What this task involves – Your task is to copy the lines from the line containing "Where should I" through the end of the listing below, both included, without any pictures.

Data to examine –
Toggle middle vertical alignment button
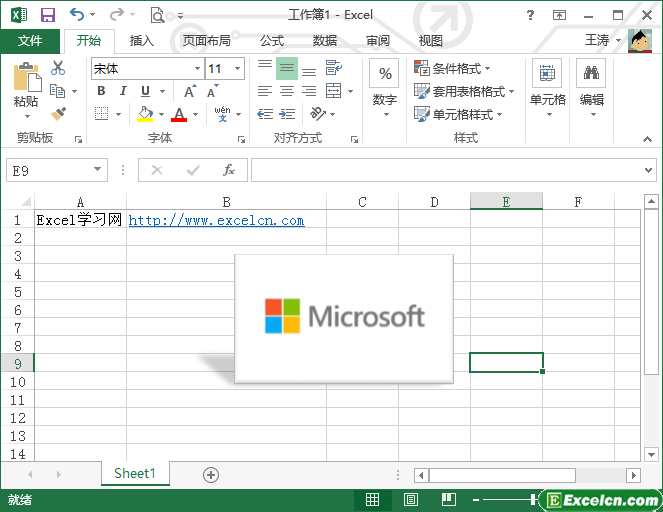 [287, 69]
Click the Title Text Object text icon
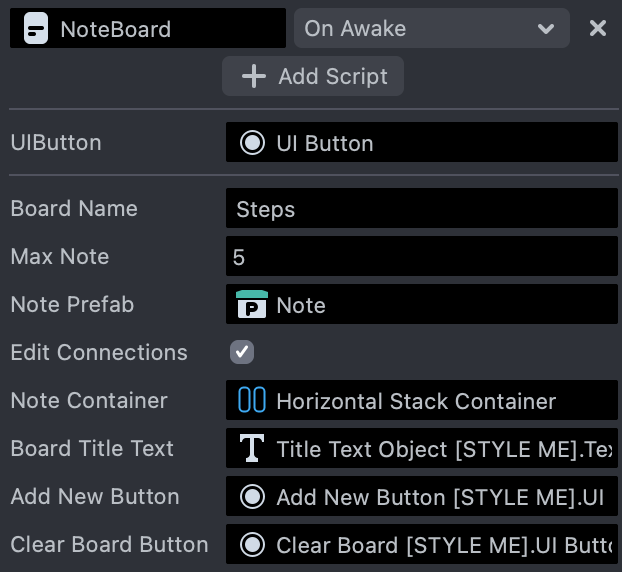The image size is (622, 572). point(252,449)
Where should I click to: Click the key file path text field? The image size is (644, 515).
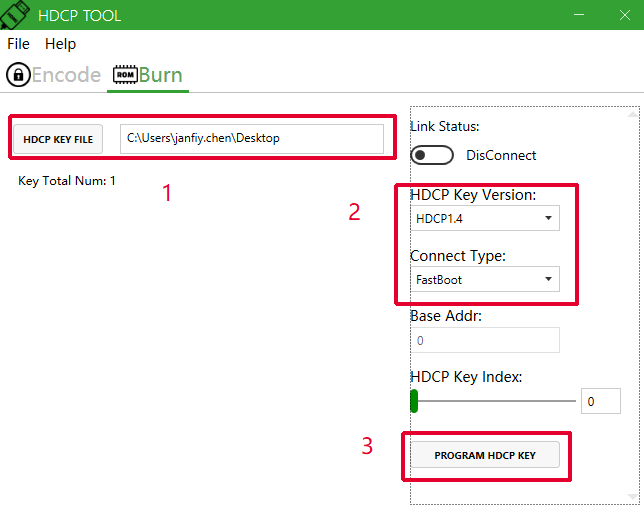tap(252, 139)
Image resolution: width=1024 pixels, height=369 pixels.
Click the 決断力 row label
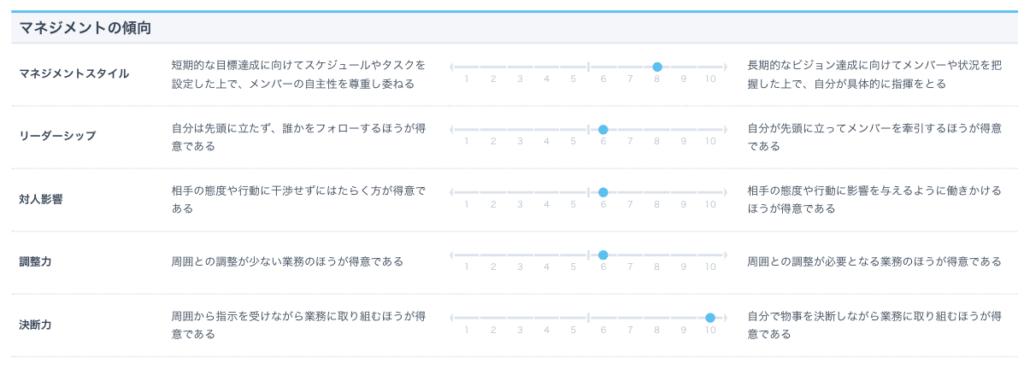(35, 325)
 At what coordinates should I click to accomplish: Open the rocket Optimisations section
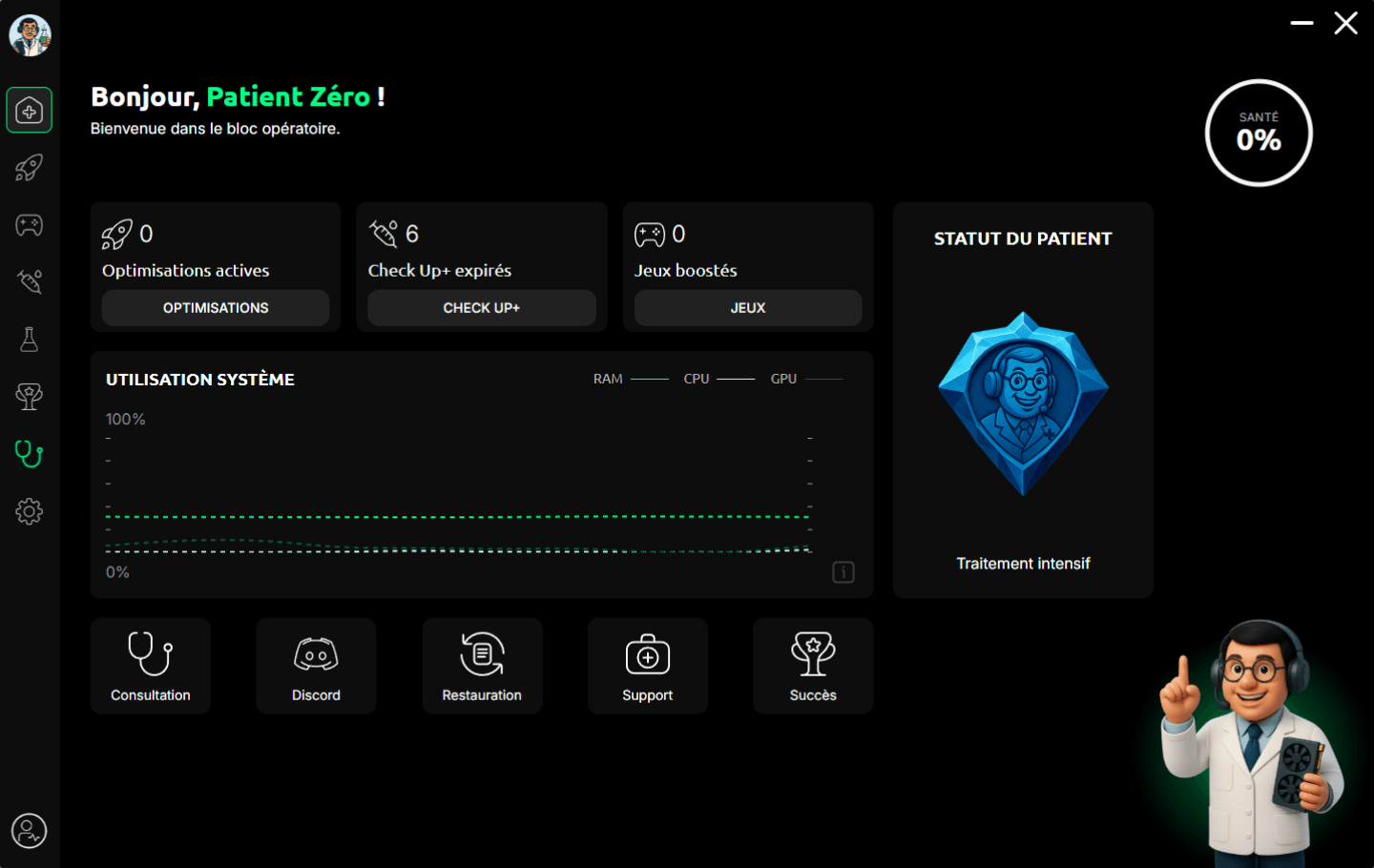click(x=29, y=168)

Output for this exercise –
Where should I click to: Click the key file path text field? The image size is (644, 515).
tap(252, 139)
Image resolution: width=1024 pixels, height=369 pixels.
Click the 決断力 row label
(35, 325)
 At what coordinates should I click to accomplish: Open the rocket Optimisations section
click(x=29, y=168)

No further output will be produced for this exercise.